= Chihrdad =

Lost ancient Persian literature

The Čihrdād nask or Kitradād nask is one of the lost nasks (volumes) of the Sasanian Avesta and survives only as summaries preserved in later Zoroastrian writings. The text is said to have been a history of mankind from the beginning down to the revelation of Zarathustra, and it was an important source for later works like the Šāhnāmeh of Ferdowsi.

==Sources==
The Čihrdād nask itself is lost but its structure and content can be reconstructed from references found in later Zoroastrian writings. The most important source is the Denkard, a 9th-10th century encyclopedia of Zoroastrianism. The 12th chapter of its 8th book provides a long description of its content. In addition, the Rivayats, a series of letters from the 15th - 17th century, discuss its content briefly.

==Structure==
The Čihrdād nask was part of the Sasanian Avesta, the Sasanian period collection of Avestan literature.
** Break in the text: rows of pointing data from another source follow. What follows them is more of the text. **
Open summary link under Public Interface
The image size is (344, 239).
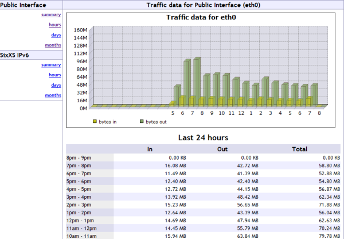click(51, 14)
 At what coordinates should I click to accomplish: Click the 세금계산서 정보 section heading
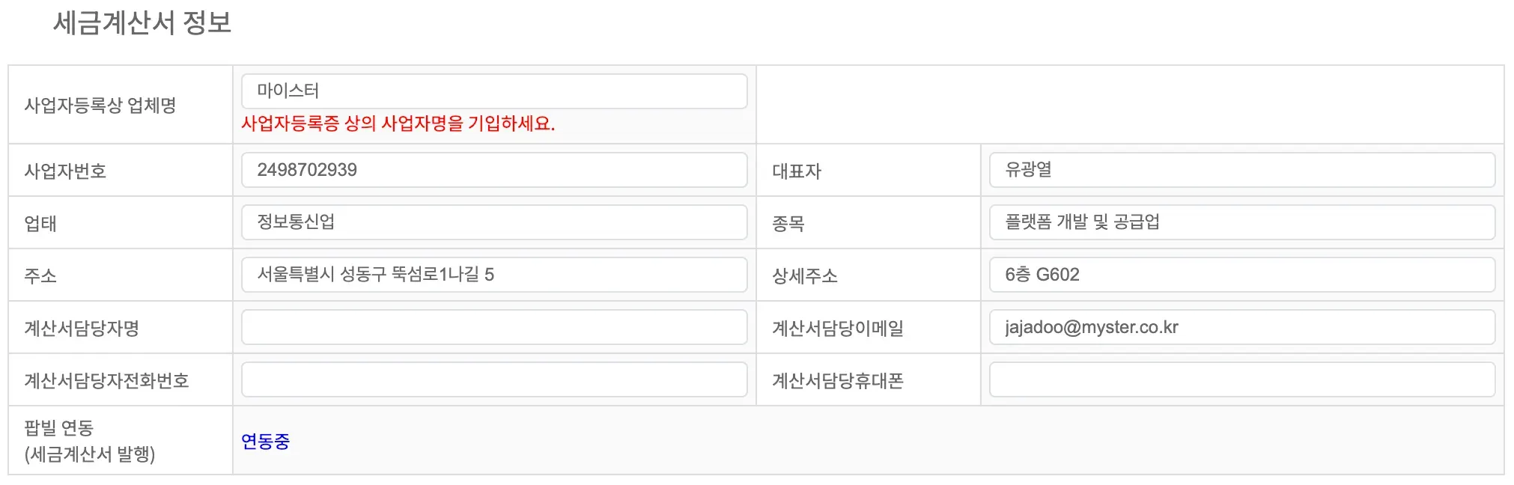point(142,23)
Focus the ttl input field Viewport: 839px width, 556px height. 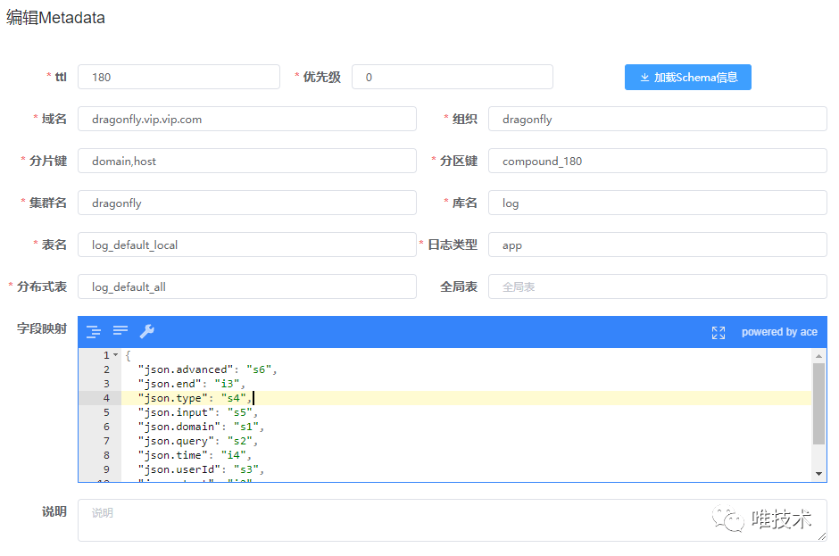pyautogui.click(x=179, y=78)
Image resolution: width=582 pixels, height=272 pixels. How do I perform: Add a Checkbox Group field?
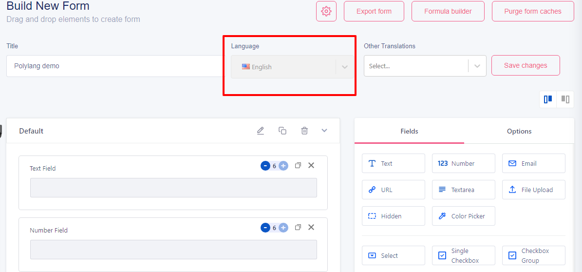(534, 255)
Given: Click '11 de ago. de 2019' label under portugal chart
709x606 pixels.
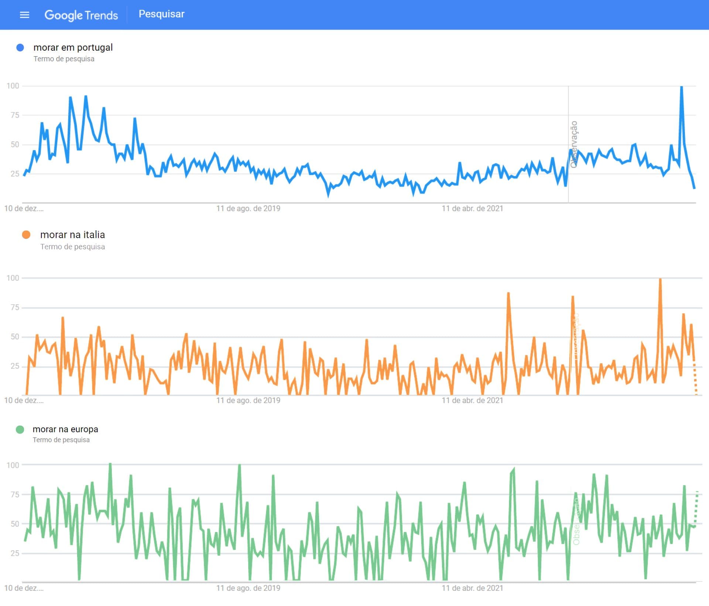Looking at the screenshot, I should coord(248,208).

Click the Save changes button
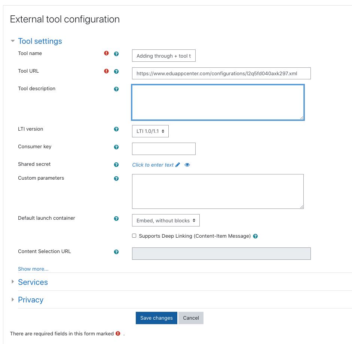point(156,318)
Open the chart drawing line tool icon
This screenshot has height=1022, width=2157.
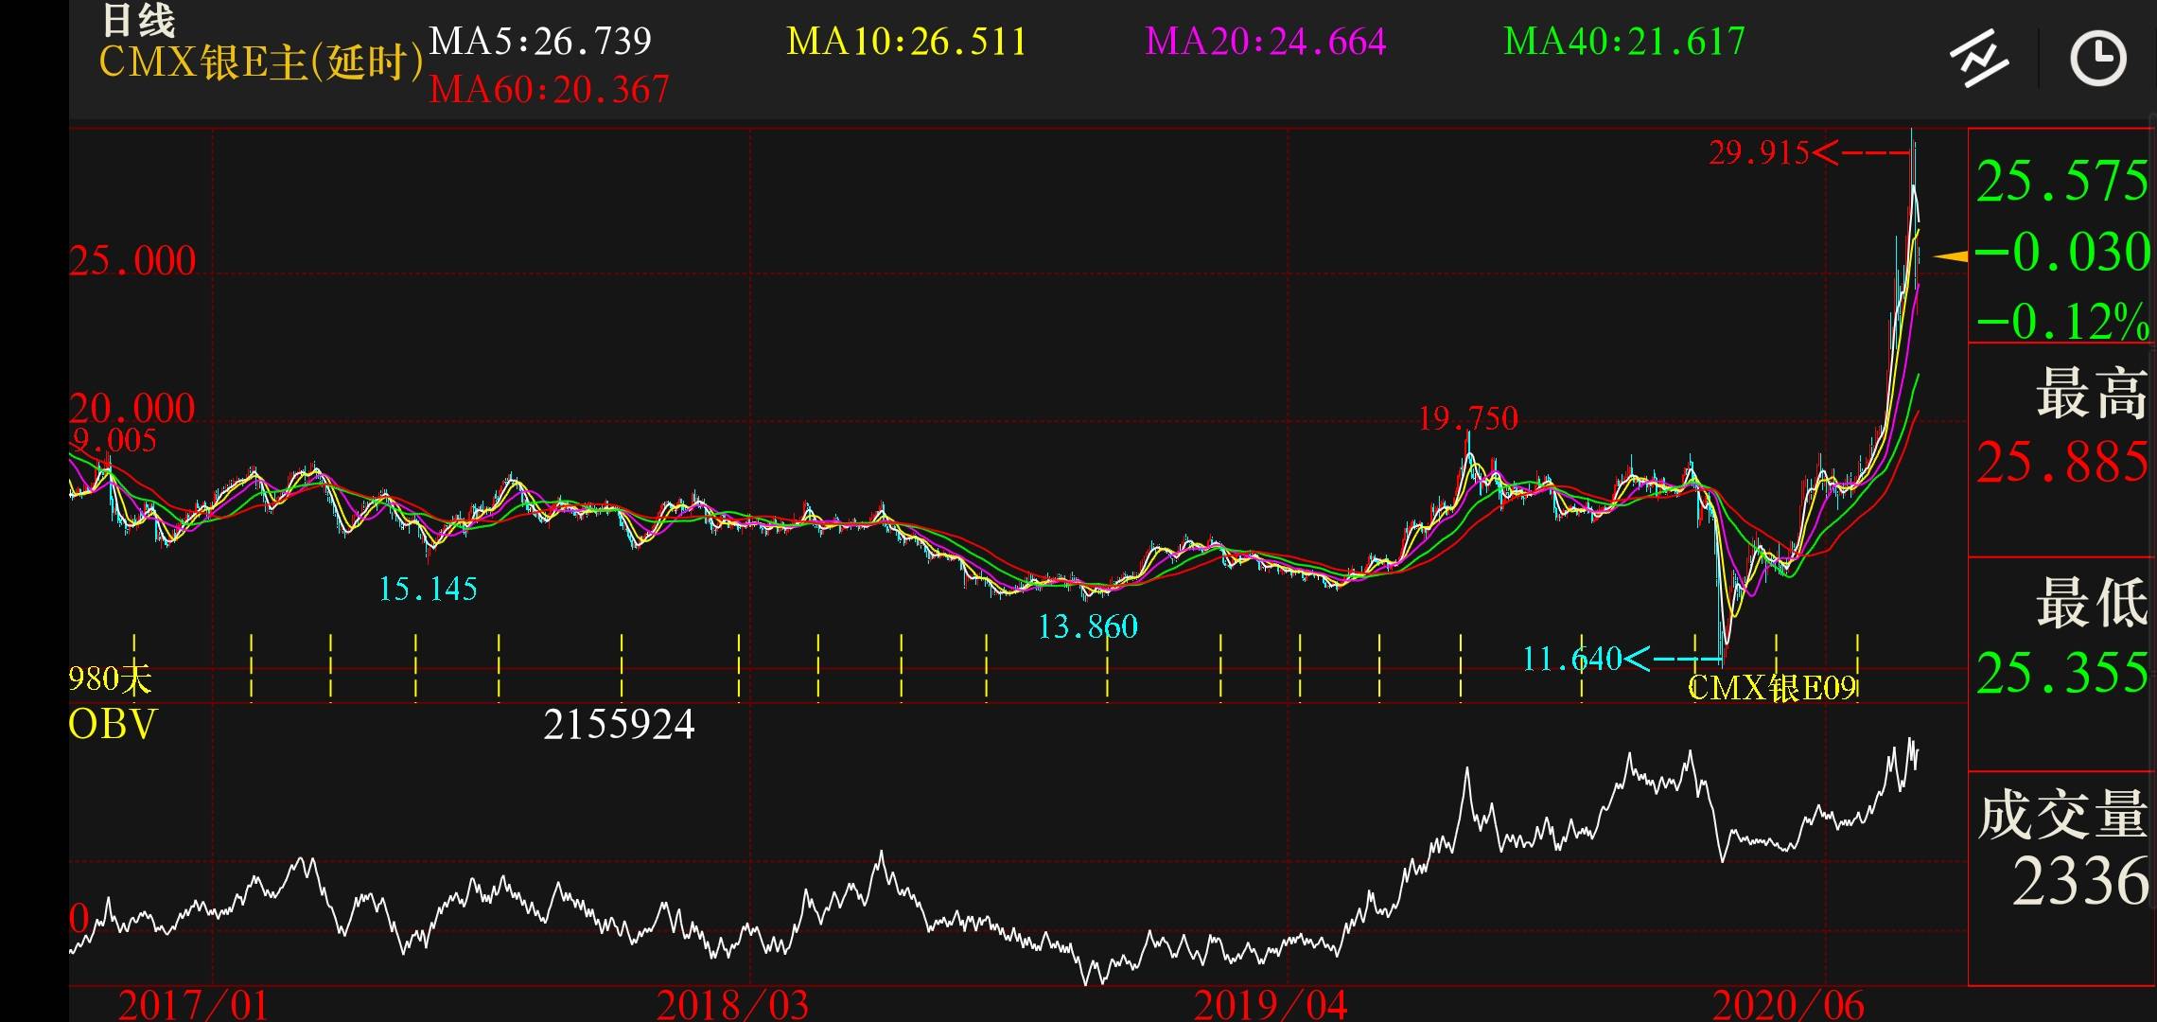point(1978,59)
This collection consisted of 21 nasks, which were grouped into 3 divisions; Gathic, ritual, and legal nasks. Within this scheme, the Čihrdād nask belonged to the legal nasks although its content was not concerned with the law. Edward William West estimates, that it consisted of ca. 2,600 words of Avestan text accompanied by ca. 23,400 words of translation and commentary in Pahlavi, which would make it the shortest legal nask and the second shortest overall. Its grouping with the other legal nasks may have been due to a misinterpretation of the second element of its name as dād (law), whereas a derivation from *čiθrō.dāti (the establishment of the origins) is considered more likely.

==Content==
The Čihrdād Nask is said to have contained a comprehensive account of the legendary history according to Zoroastrianism. It began with the first man Gayomard all the way to the revelation of Zarathustra. It is considered to have been an important source for the mythical history of Iran as perceived by the Sasanians. For example, the list of the Pishdadian and Kayanian rulers agrees with the order known from later Islamic writers. In addition, the nask may have contained interpretations that used the mythical history to explain and justify the social order of the Sasanian Empire.